> _PASSAGE PROVIDED_:
-- Start --

Supporting Multiple Package Versions (pkg, pkgXY, pkgXZ)

Stephen John Smoogen smooge at gmail.com
Tue May 11 23:48:25 UTC 2010


On Tue, May 11, 2010 at 4:44 PM, Rahul Sundaram <metherid at gmail.com> wrote:
> On 05/12/2010 04:00 AM, BJ Dierkes wrote:
>> Granted, postgresql84 is likely a one-off for Redhat because they and Fedora Infrastructure use PgSQL.  However on this same note, the IUS Community Project [1] has the same exact process for 'replacing' RHEL packages with updated counterparts (i.e. php replaced by php52, php53, etc).  Being the primary maintainer of IUS, my question has to do with the fact that IUS relies on EPEL and is meant to compliment both RHEL and EPEL with optional upgrades for packages that are locked (incompatible upgrade paths) on a branch and can't update.  The last thing I want is to maintain a package in IUS, that would be accepted and benefit EPEL.   Seeing as RHEL allows the practice of Conflict/Replace ... is this a policy that EPEL would also embrace?  Or is it something we want to strictly avoid as, with anything, it has the potential to complicate things.

-- End --

> _PROVIDED DATA_:
-- Start --

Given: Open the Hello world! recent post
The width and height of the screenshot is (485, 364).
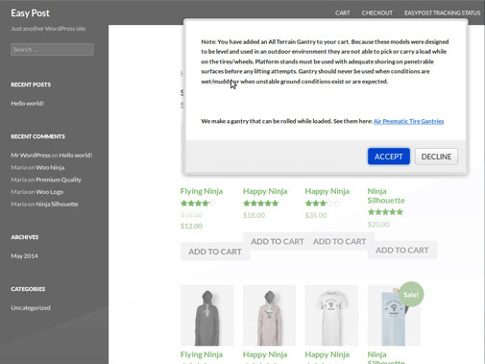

-- End --

> _WRITTEN TASK_: Continue the mailing-list post on supporting multiple package versions from its last sentence onward.

> _THE RESULT_:
>>
>
> IMO,  I think it is time for EPEL to merge with IUS.  We should strive
> to create parallel installable packages as much as possible but if there
> is a explicit package conflict and NOT a silent obsolete, then it should
> be allowed.  I would avoid integrating apps that build on such conflict
> infrastructure packages however.

Ok having dealt with several ugly packages.. I have to agree that
parallel installed packages is the way to go for most webapps. The
issues I see will be dealing with getting them through the Fedora
packaging reviews AND their Fedora upstream maintainers. Both who have
an interest in not having this happen as it duplicates work and makes
their lives hard in some ways.

I am not 'against' this proposal, I just think we will need to flesh
out a lot more on this and need to get input from various places on
how to better do this.


-- 
Stephen J Smoogen.
“The core skill of innovators is error recovery, not failure avoidance.”
Randy Nelson, President of Pixar University.
"We have a strategic plan. It's called doing things.""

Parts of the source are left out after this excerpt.